The James Webb Space Telescope has enabled astronomers to see distant exploding stars from a time when our Universe was in its infancy.
These events, known as supernovae, are stellar explosions that occur when massive stars reach the end of their lives.
A team of astronomers using the James Webb Space Telescope found 10 times more supernovae in the early Universe than were previously known.
And a few of the supernovae are a type known as standard candles, which enable astronomers to measure vast distances across the cosmos.
"Webb is a supernova discovery machine," says Christa DeCoursey, a third-year graduate student at the Steward Observatory and the University of Arizona in Tucson.
"The sheer number of detections plus the great distances to these supernovae are the two most exciting outcomes from our survey."

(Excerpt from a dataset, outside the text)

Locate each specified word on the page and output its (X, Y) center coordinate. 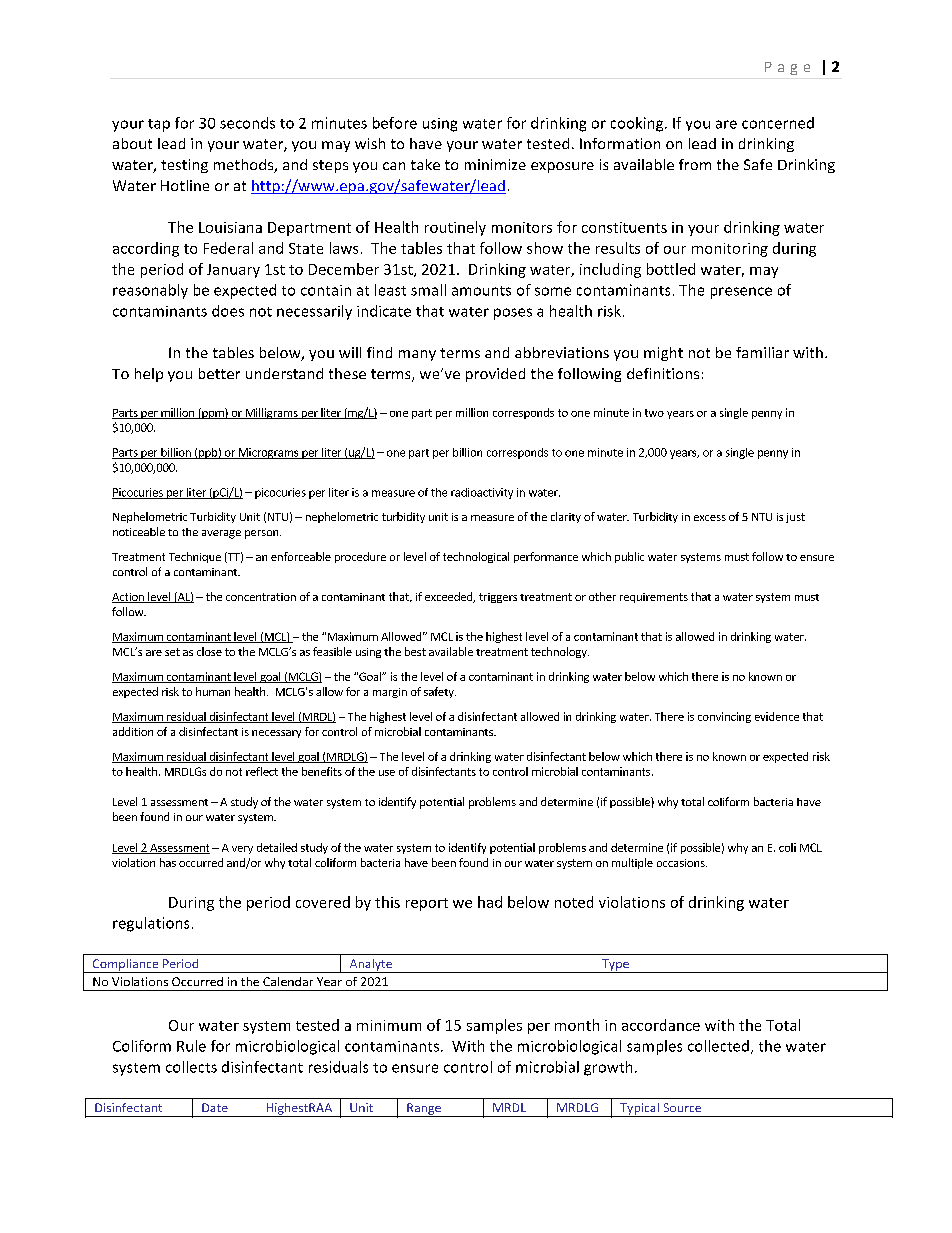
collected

How young are the supernovae?
The astronomers studied data that was collected as part of the JWST Advanced Deep Extragalactic Survey (JADES) program, which has already discovered the most distant galaxy ever seen, named JADES-GS-z14-0.

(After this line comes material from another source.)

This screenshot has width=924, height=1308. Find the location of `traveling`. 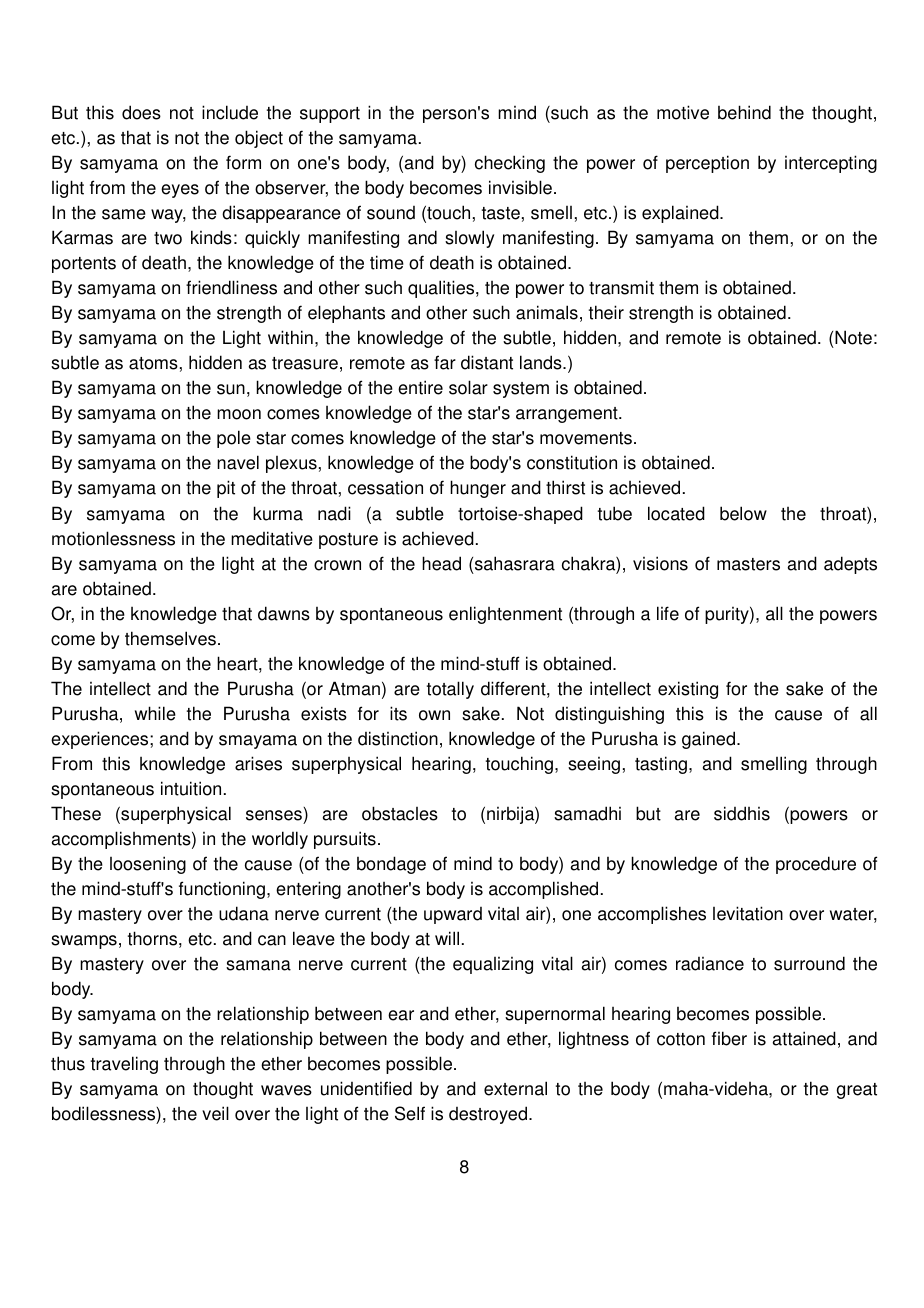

Light from these distant objects is stretched - or 'redshifted' into longer wave lengths by the expansion of the Universe, which makes the Webb Telescope the ideal instrument for observing them.
Before Webb began scouring the sky, only a few supernova had been found above a redshift of 2, which means they existed when the Universe was just 3.3 billion years old (25% of its current age).
This new JADES sample contains many supernovae that exploded when the Universe was less than 2 billion years old.
Discovering the supernovae
The team used multiple images taken up to one year apart and compared them to locate sources that disappeared or appeared in those images.
Supernovae are a type of 'transient' object, which means they vary in brightness over time.
The JADES Transient Survey Sample team uncovered about 80 supernovae in a patch of sky about the thickness of a grain of rice held at arm’s length.
"This is really our first sample of what the high-redshift universe looks like for transient science," said teammate Justin Pierel, a NASA Einstein Fellow at the Space Telescope Science Institute (STScI) in Baltimore, Maryland.
"We are trying to identify whether distant supernovae are fundamentally different from or very much like what we see in the nearby Universe."
The team identified high-redshift supernovae, including the farthest ever spectroscopically confirmed, at a redshift of 3.6.
This means the star exploded when the Universe was just 1.8 billion years old.
Type Ia supernovae
Type Ia supernovae are a type of supernova that always burn with the same brightness.
This means astronomers can observe their apparent brightness, compare them with their actual brightness and calculate their distance.
These are known as 'standard candles' and they enable astronomers to measure distances across the Universe.
They can also be used to measure the expansion rate of the Universe.
The astronomers found at least one Type Ia supernova at a redshift of 2.9, meaning it exploded when the Universe was 2.3 billion years old.
The previous record for a spectroscopically confirmed Type Ia supernova was a redshift of 1.95, when the universe was 3.4 billion years old.
"We’re essentially opening a new window on the transient universe," says STScI Fellow Matthew Siebert, who is leading the spectroscopic analysis of the JADES supernovae.
"Historically, whenever we've done that, we've found extremely exciting things — things that we didn't expect."
"Because Webb is so sensitive, it's finding supernovae and other transients almost everywhere it’s pointed," says JADES team member Eiichi Egami, a research professor at the University of Arizona in Tucson.
"This is the first significant step toward more extensive surveys of supernovae with Webb."
These findings were announced by DeCoursey during a press conference at the 244th meeting of the American Astronomical Society in Madison, Wisconsin, USA.